Roelof,

The core concept (as I see it) is that each node in your simulated network
will receive packets as the simulation progresses, and the nodes must do
something with each packet they receive.

In OOP, it often helps to think about the objects in terms of "their
responsibilities".  And by that we mean: "when such-and-such event occurs,
or whenever one-or-another situation is active, this object has the
responsibility of doing this-or-that".

So what about the node objects?  The responsibility of a node object is to
react appropriately to the event of receiving a packet.

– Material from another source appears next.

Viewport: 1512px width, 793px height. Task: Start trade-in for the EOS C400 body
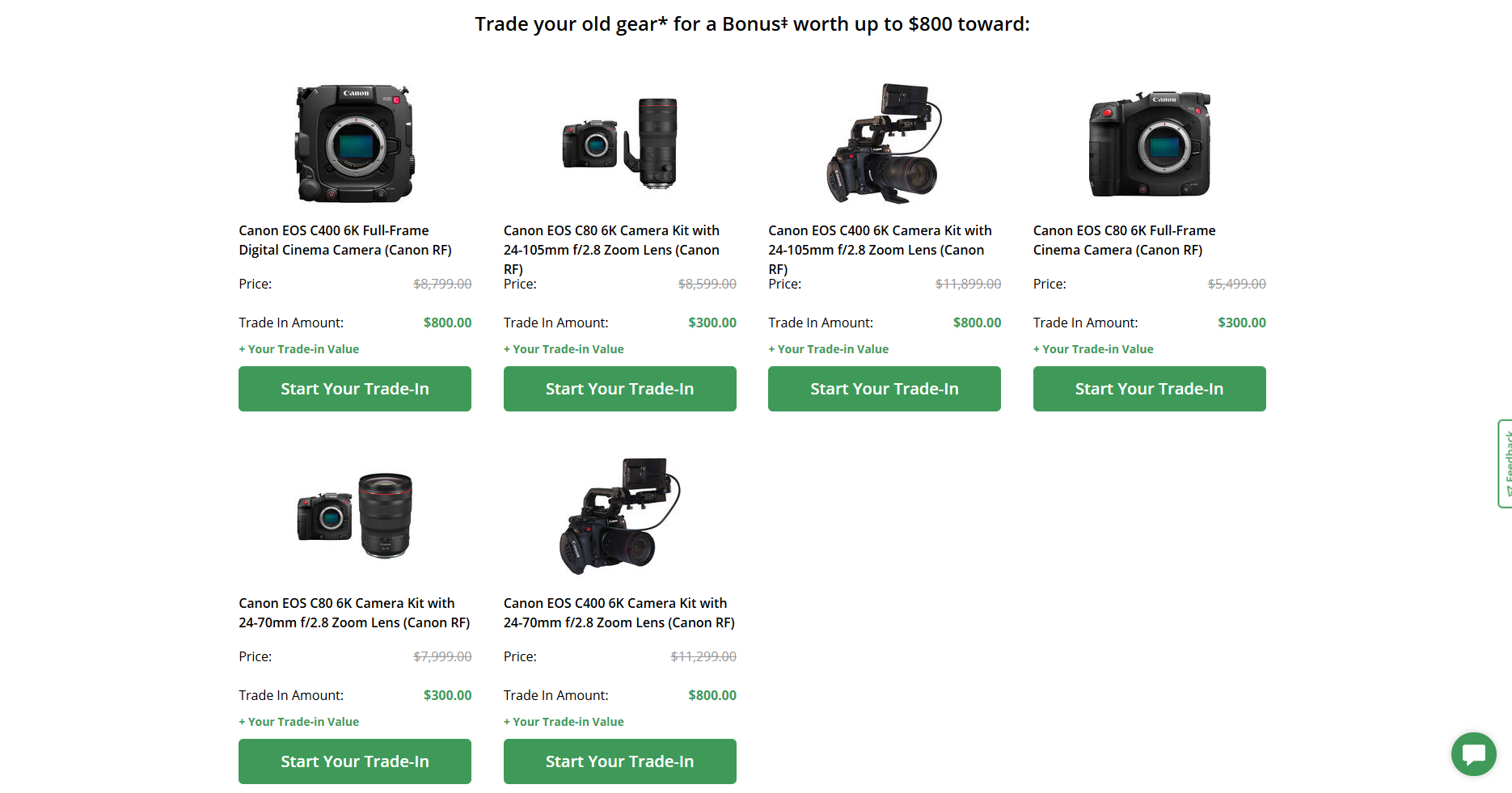click(354, 389)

There are at least 3 behaviors that each node must employ to meet its
responsibilities.  Those three are: 1) Forward the packet to one or more
other nodes in the network that it's connected to, 2) Accept the packet (if
addressed to itself) and "process it", and 3) Drop the packet (because it's
been received previously, which means it's already either been forwarded or
accepted and processed, so this is a duplicate packet and should no longer
be handled).

In addition, each node must make the decision which behavior to follow when
it receives a packet.  It will do this based on information in the packet
(its destination address) and the node's own address (so that it can
recognize packets that are addressed to itself), and the address of the node
that sent the packet (perhaps; for efficiency, you don't want to forward a
packet back to the node that just sent it to you -- it already handled the
packet and decided it should forward it).

For behavior #1, there is more than one way to decide "how" to forward a
packet.  The "Flood" algorithm is one of many, and is the simplest one.  But
there are others.  Each of these possible forwarding schemes is "a
behavior".  Blocks in Pharo are behaviors.

So I think the "block" that confuses you is "a packet forwarding behavior". 
When your node decides that the proper way to handle a packet it has
received is to forward it (option #1), it must supply two things: The packet
to be forwarded, and the forwarding behavior, which will be a block.

In this way, your code is more flexible: By changing the block that you
provide to the forwarding method, you can change the algorithm that the node
uses to decide which link(s) to forward the packet on.

And once you have your application finished, and you have more than one
forwarding scheme defined, you will be able to run you application, once for
each different forwarding scheme, and see how the packets flow through the
network -- which will show you (visually) which forwarding schemes are
efficient (i.e., minimizing the number of node-to-node transfers) and which
are inefficient (i.e., resulting in many node-to-node transfers, most of
which are unproductive).

You will find that (in general) the easiest forwarding schemes to write code
for are also the least efficient schemes.